O servidor público Carlos Porfírio acredita que, assim como foi no passado, com os seus pais, o Carnaval 2023 deixará uma herança para a sociedade de Belo Horizonte. A crença de Porfírio vai além dos cuidados com a higienização, que aponta o convívio social e as novas formas de folia como um importante marco dessa época. “Eu acho que esse modelo de Carnaval atual deve durar muito tempo ainda. É algo que tende a se aperfeiçoar e a gente precisa aprender a conviver. Isso é algo muito  positivo, é importante ver muita gente na rua e brincando. Eu gosto muito, vejo como uma coisa boa para a cidade”, completa.

Pandemia e a folia em 2023

O período da folia em 2023 teve início no dia 4 de fevereiro. A celebração do Carnaval em Belo Horizonte está programada para se estender até o próximo dia 26. A cidade espera receber cerca de 5 milhões de foliões durante este período, números que projetam a festa como a maior de toda a história da capital mineira. O Carnaval ocorre no momento em que a cidade considera a pandemia controlada, com 1.171 casos e 8 óbitos confirmados neste ano, conforme o último boletim epidemiológico, publicado no dia 8 de fevereiro.

“A vida já tomou um ar de normalidade e as pessoas estão com um comportamento muito mais leve, encaram a Covid, por exemplo, de uma forma muito diferente de um ou dois anos atrás”, explica o médico infectologista e presidente a Sociedade Mineira de Infectologia, Adelino de Melo Freire Júnior. Para ele, esse comportamento é compreensível e só ocorre por causa de uma parcela significativa da população vacinada. “As pessoas sabem que, por causa disso, o risco de morrer pela doença é muito menor”, justifica.

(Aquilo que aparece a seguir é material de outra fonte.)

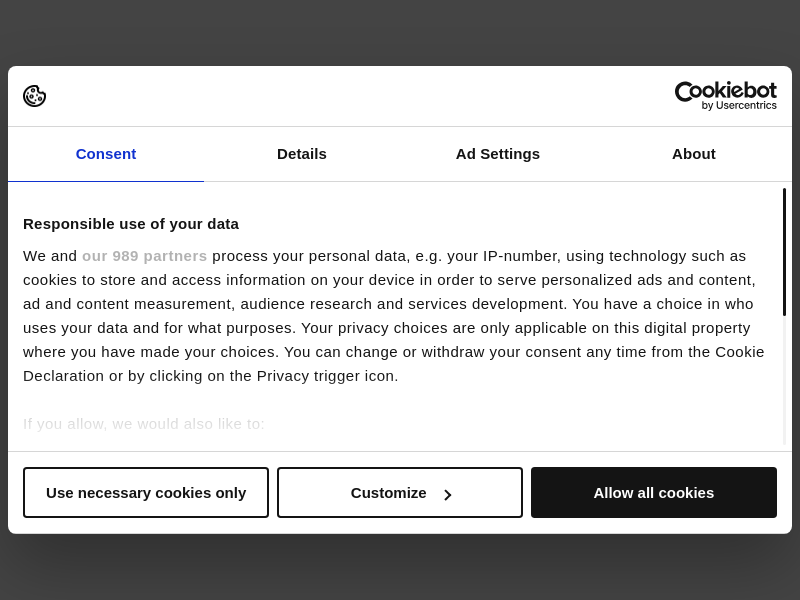The image size is (800, 600).
Task: Select the About tab
Action: [694, 154]
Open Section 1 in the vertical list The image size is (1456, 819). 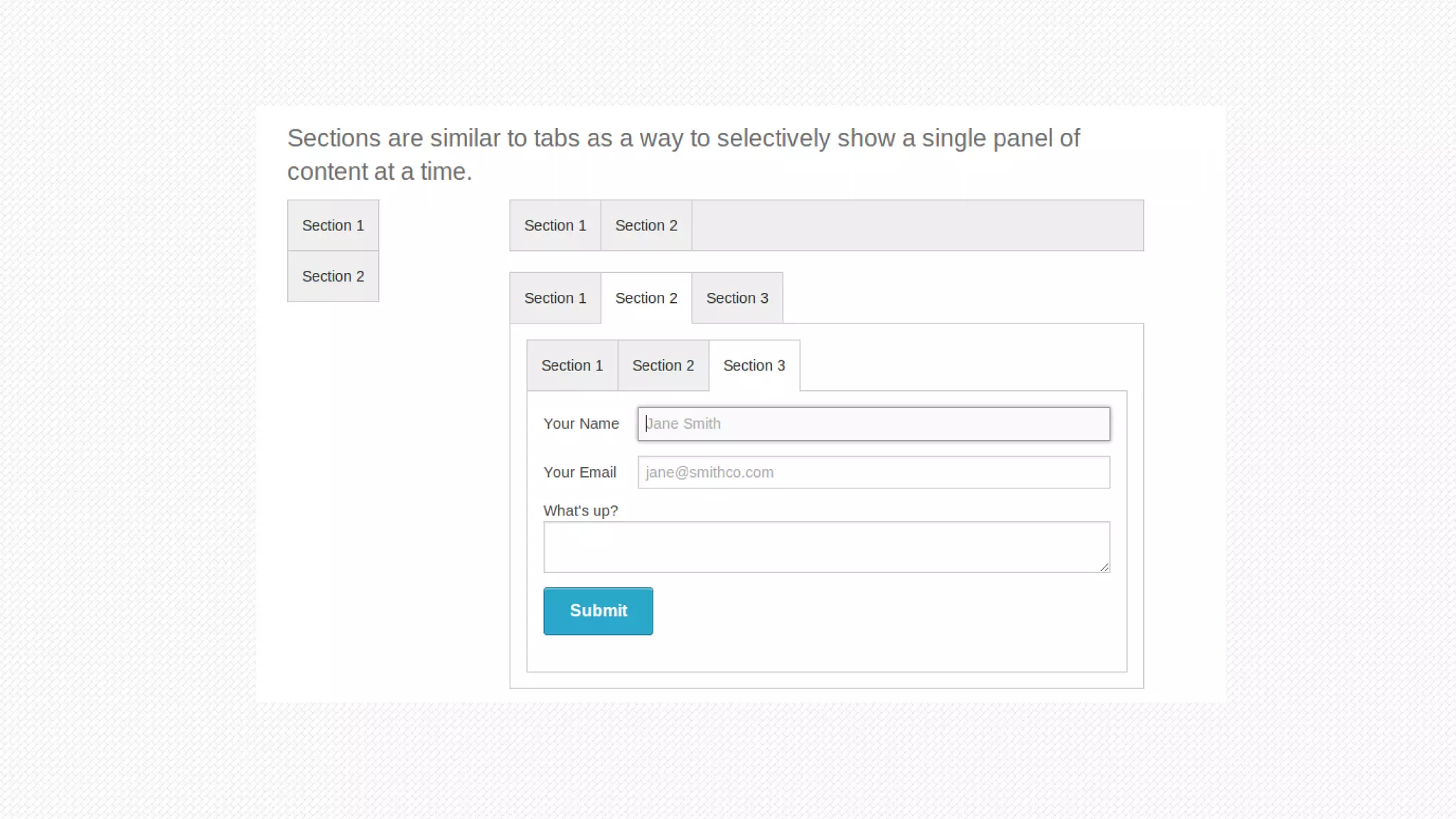coord(333,225)
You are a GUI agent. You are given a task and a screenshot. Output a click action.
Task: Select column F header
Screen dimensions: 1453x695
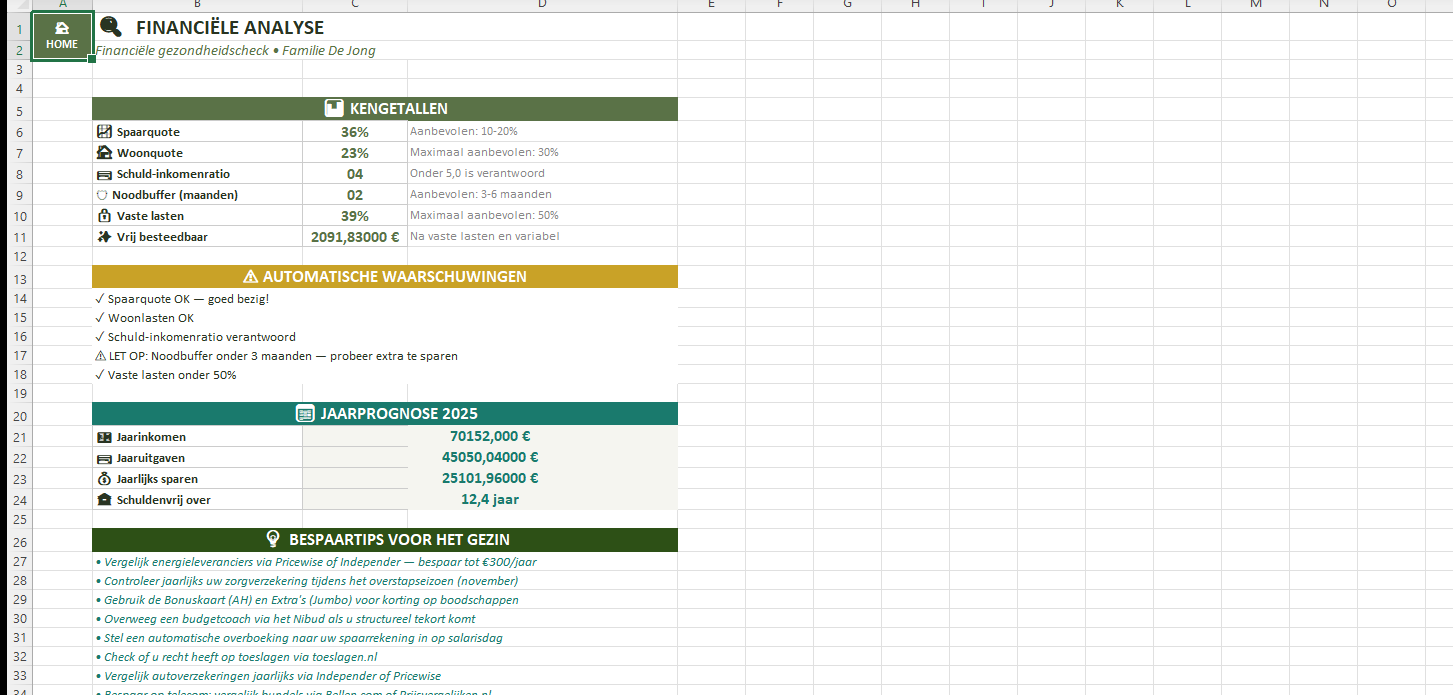pos(779,5)
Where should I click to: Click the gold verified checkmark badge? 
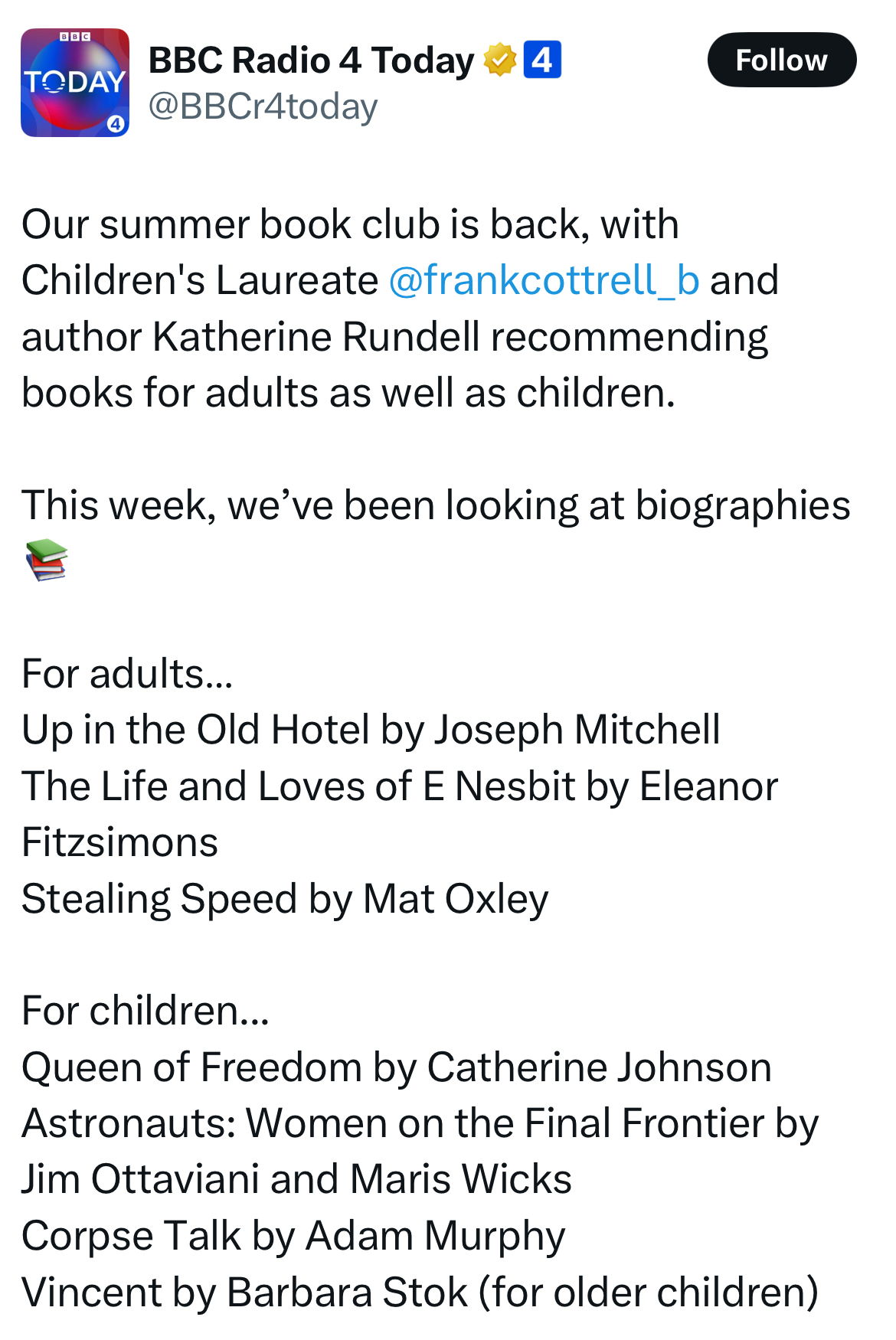[499, 60]
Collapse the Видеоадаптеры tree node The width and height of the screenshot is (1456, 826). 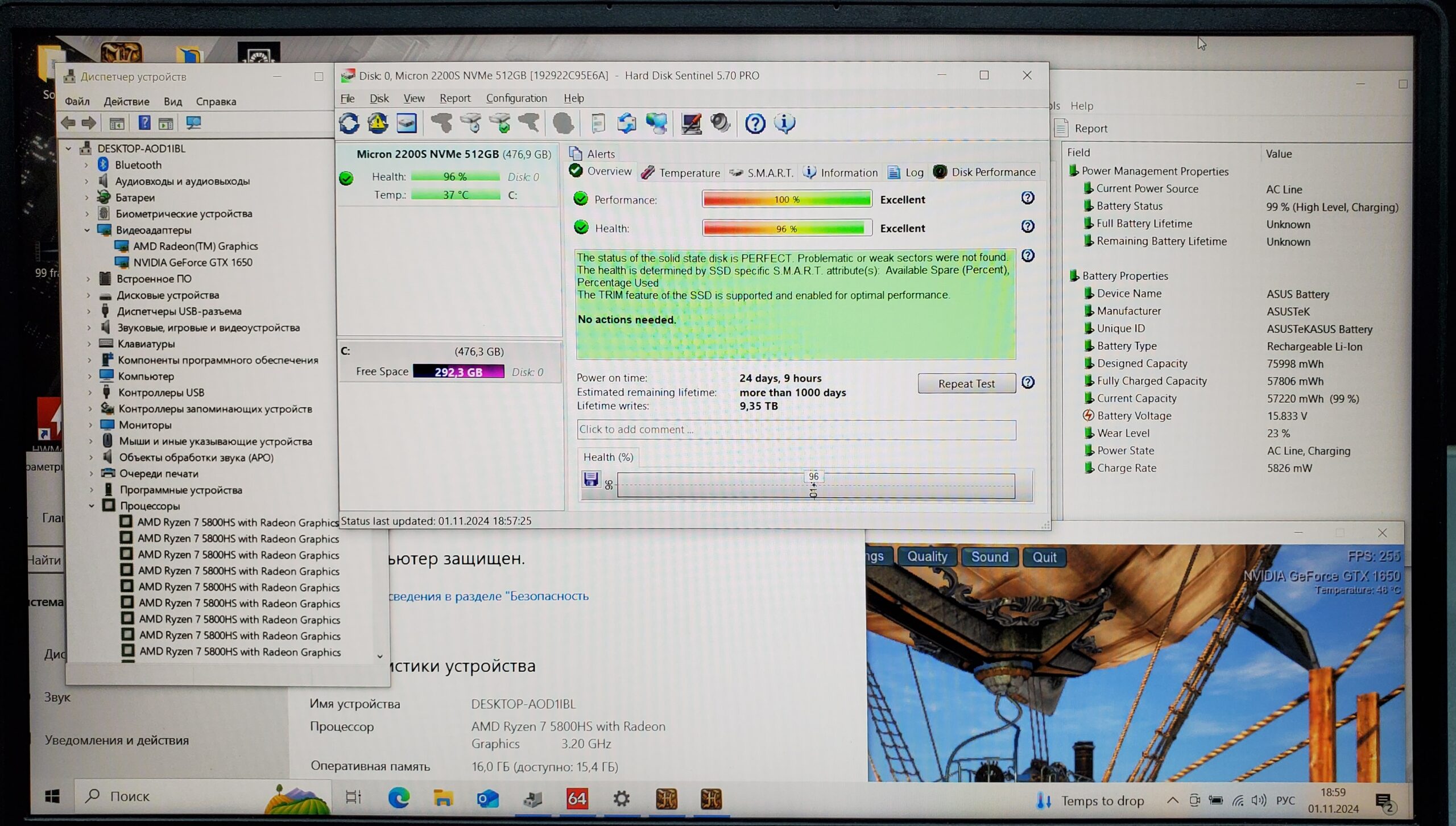click(88, 230)
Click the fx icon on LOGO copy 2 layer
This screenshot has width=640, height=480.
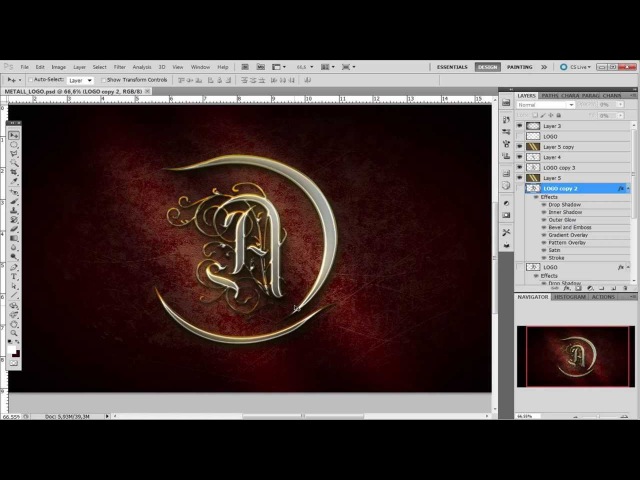[x=621, y=188]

No entanto, o especialista se mantém cauteloso quanto à realização do Carnaval neste ano. Para Adelino, as novas variantes e também as pessoas que não foram completamente vacinadas oferecem riscos e são os principais motivos de preocupação. “O vírus continua circulando e os números ainda não são desprezíveis. Por causa dessas novas variantes, a gente projeta um aumento da transmissão e de casos nos próximos meses”, aponta. Por causa disso, o infectologista orienta que os foliões adotem medidas preventivas durante a festa deste ano. “É importante ter cuidado, evitar ambientes fechados e cheios. As pessoas mais idosas e que possuem alguma comorbidade, principalmente”, completa.